When Sad Comes

Jun 25 2015

I’m just kind of done today.

Wrung out.


Emotionally spent.


Face down on the figurative pavement, friends, and here to stay for a while. A few minutes. A few hours. A few days. It’s hard to tell. All I know is I’m not moving right now.

Charleston, yes. The shootings in Charleston hit me like a punch to the gut. Racism and violence does that to mamas in general, and to dads, and to people who seek to Love Our Neighbors as ourselves. It’s especially tender, I think, for those of us who are part of transracial families, made of members who have whole palettes of colors imprinted in our collective skin, because we know those people are our sons and our moms and our sisters and our friends. Living with and loving people of all colors does this, after all; breaks down barriers so that even we who are steeped in privilege are wounded when our neighbors bleed.

But not Charleston alone, I admit. Charleston alone didn’t level me like I feel it should have. I feel vaguely ashamed of that, but there it is nonetheless.

Charleston happened on Wednesday, and we left for vacation on Friday. Vacation with one kid vomiting, and then another. And a headache for Greg. And a rash under my boobs.

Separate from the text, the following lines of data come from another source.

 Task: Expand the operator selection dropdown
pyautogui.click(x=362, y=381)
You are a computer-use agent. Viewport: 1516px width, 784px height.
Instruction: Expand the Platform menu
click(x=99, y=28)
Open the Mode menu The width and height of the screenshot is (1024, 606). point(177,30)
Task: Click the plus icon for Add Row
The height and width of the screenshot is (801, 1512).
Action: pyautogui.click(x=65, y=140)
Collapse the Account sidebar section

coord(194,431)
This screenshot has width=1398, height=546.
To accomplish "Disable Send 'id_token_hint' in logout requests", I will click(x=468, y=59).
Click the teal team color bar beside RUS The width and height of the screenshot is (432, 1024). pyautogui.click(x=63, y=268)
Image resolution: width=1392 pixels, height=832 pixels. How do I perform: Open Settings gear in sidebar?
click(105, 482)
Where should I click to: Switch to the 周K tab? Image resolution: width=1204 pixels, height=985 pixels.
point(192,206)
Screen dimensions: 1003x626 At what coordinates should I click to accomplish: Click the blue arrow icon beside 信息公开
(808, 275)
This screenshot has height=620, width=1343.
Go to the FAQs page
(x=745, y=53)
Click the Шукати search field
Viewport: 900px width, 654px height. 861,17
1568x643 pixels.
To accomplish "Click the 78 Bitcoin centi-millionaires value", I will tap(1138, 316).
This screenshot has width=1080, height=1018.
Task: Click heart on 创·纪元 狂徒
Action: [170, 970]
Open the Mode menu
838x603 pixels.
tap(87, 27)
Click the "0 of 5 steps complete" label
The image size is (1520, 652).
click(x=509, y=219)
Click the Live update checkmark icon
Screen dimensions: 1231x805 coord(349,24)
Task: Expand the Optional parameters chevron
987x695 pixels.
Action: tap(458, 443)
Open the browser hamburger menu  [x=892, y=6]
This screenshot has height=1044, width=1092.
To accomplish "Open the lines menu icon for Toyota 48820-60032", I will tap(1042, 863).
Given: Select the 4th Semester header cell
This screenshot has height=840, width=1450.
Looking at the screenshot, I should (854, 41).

We soldiered on, and then Sunday came.

Sunday. Father’s Day. A beautiful, summer day we spent together glorying in the sunshine on a river in Oregon.

Sunday. The day Brenda died.

Brenda, the mama of one my kid’s besties.

Sudden illness. Gone at 50. Life irreplaceable and somehow, inexplicably spent anyway.

I sat in our hotel room with Greg on Sunday night — in our hotel room with the loud, steady air conditioner and maroon decor and soft beds and snoring kids — and I said, “I’m going home.” Our vacation was supposed to last until Tuesday. We’d planned it for months with Greg’s parents, but this is what it is to be older and wiser. “We tried, Greg, we really did, but I’m going home.” And because Greg is older and wiser, too, he said, “We did. We tried. It’s OK. Go home.” So I packed my bag and a couple of kids and a service dog, and we came home to mourn.

My oldest asked me why. She knew why she needed to be home. To be with her friend. But she asked me why I did. “Why are you coming home, too, Mom? What are you going to do there?” She wanted to know, and she asked relentlessly, the way teenagers do. And the way teenagers do, she didn’t accept the quick answers meant to placate her. Answers like, “Just in case you need me.” And answers like, “I’d rather be there for you guys and have you need nothing than not be there and have you wish I was.” So I finally told her, “I have no idea what I’m going to do. None. At all.” And she said, “OK.” And that is a kind of wisdom, too.

On Tuesday, Rachel died. Cancer, the fucker. Rachel died, even though she was a sister and cousin and daughter and cherished friend. She was also a mama; irreplaceable, yet gone.

Charleston. Brenda. Rachel. None of them my losses, as in, not my besties. And yet all of them are my losses — our losses together — because they prick our hearts and tear our souls and leave us feeling helpless, vulnerable and afraid, and so very sad for their families and friends.

I sit outside on this summer night and the wind pushes down from the mountain behind me, persistent. My grass is dead but the weeds still make a valiant effort like the wind and the sun and Love to keep rising, again and again.


I sit in my saggy chair and I think about God and why I still believe.

I believe in healing. I believe in grace. I believe in a Love so wild and free it blows through us and knocks us off our feet. I believe in community. I believe in come-unity. Community. Come, unity. Come, Unity, come.

I believe in God because I must. A crutch? Yes, YES, a crutch. A crutch on the days I can’t walk on my own. How do people do it without one? I need a crutch some days, a wheelchair others, and a soft place to land on the days I can’t go on, can’t get up, can’t move much less function. And I need a companion on the days I RUN. Because I run, too, wild and free like Love, and that’s when I want Grace to run alongside me. Love, my companion; Grace, my support. Love to laugh with me, the sun on our faces as we race through open fields. Grace to whisper, “See? I told you you’d walk again. See? I told you you’d RUN.”